**** Records shown ****

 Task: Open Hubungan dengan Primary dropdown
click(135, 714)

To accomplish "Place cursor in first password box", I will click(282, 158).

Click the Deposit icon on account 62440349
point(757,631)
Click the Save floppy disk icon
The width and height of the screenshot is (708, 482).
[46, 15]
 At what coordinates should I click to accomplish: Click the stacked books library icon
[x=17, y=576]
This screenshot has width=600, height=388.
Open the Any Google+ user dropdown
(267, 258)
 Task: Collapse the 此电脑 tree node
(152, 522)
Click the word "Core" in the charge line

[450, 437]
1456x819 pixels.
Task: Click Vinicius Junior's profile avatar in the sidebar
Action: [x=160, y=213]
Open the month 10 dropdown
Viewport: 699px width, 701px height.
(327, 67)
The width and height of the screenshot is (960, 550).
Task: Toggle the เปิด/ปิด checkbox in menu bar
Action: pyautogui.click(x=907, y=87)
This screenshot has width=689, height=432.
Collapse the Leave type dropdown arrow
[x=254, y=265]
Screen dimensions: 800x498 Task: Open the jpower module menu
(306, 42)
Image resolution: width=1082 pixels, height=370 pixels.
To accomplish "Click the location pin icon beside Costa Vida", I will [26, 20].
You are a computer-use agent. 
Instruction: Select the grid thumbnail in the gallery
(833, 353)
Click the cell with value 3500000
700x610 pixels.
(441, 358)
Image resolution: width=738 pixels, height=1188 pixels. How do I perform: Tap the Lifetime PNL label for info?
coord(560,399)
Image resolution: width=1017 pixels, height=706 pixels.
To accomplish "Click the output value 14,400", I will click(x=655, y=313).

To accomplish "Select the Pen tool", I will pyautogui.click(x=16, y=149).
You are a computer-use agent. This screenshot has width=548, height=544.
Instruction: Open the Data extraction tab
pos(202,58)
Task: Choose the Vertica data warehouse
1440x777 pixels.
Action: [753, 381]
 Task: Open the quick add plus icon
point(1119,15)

****

Problem statement: Your answer should be the full set of records, printed exactly.

Task answer:
 Task: Open Hubungan dengan Primary dropdown
click(135, 714)

To accomplish "Place cursor in first password box", I will click(282, 158).

Click the Deposit icon on account 62440349
point(757,631)
Click the Save floppy disk icon
The width and height of the screenshot is (708, 482).
[46, 15]
 At what coordinates should I click to accomplish: Click the stacked books library icon
[x=17, y=576]
This screenshot has width=600, height=388.
Open the Any Google+ user dropdown
(267, 258)
 Task: Collapse the 此电脑 tree node
(152, 522)
Click the word "Core" in the charge line

[450, 437]
1456x819 pixels.
Task: Click Vinicius Junior's profile avatar in the sidebar
Action: [x=160, y=213]
Open the month 10 dropdown
Viewport: 699px width, 701px height.
(327, 67)
The width and height of the screenshot is (960, 550).
Task: Toggle the เปิด/ปิด checkbox in menu bar
Action: pyautogui.click(x=907, y=87)
This screenshot has width=689, height=432.
Collapse the Leave type dropdown arrow
[x=254, y=265]
Screen dimensions: 800x498 Task: Open the jpower module menu
(306, 42)
Image resolution: width=1082 pixels, height=370 pixels.
To accomplish "Click the location pin icon beside Costa Vida", I will [26, 20].
You are a computer-use agent. 
Instruction: Select the grid thumbnail in the gallery
(833, 353)
Click the cell with value 3500000
700x610 pixels.
(441, 358)
Image resolution: width=738 pixels, height=1188 pixels. How do I perform: Tap the Lifetime PNL label for info?
coord(560,399)
Image resolution: width=1017 pixels, height=706 pixels.
To accomplish "Click the output value 14,400", I will click(x=655, y=313).

To accomplish "Select the Pen tool", I will pyautogui.click(x=16, y=149).
You are a computer-use agent. This screenshot has width=548, height=544.
Instruction: Open the Data extraction tab
pos(202,58)
Task: Choose the Vertica data warehouse
1440x777 pixels.
Action: [753, 381]
 Task: Open the quick add plus icon
point(1119,15)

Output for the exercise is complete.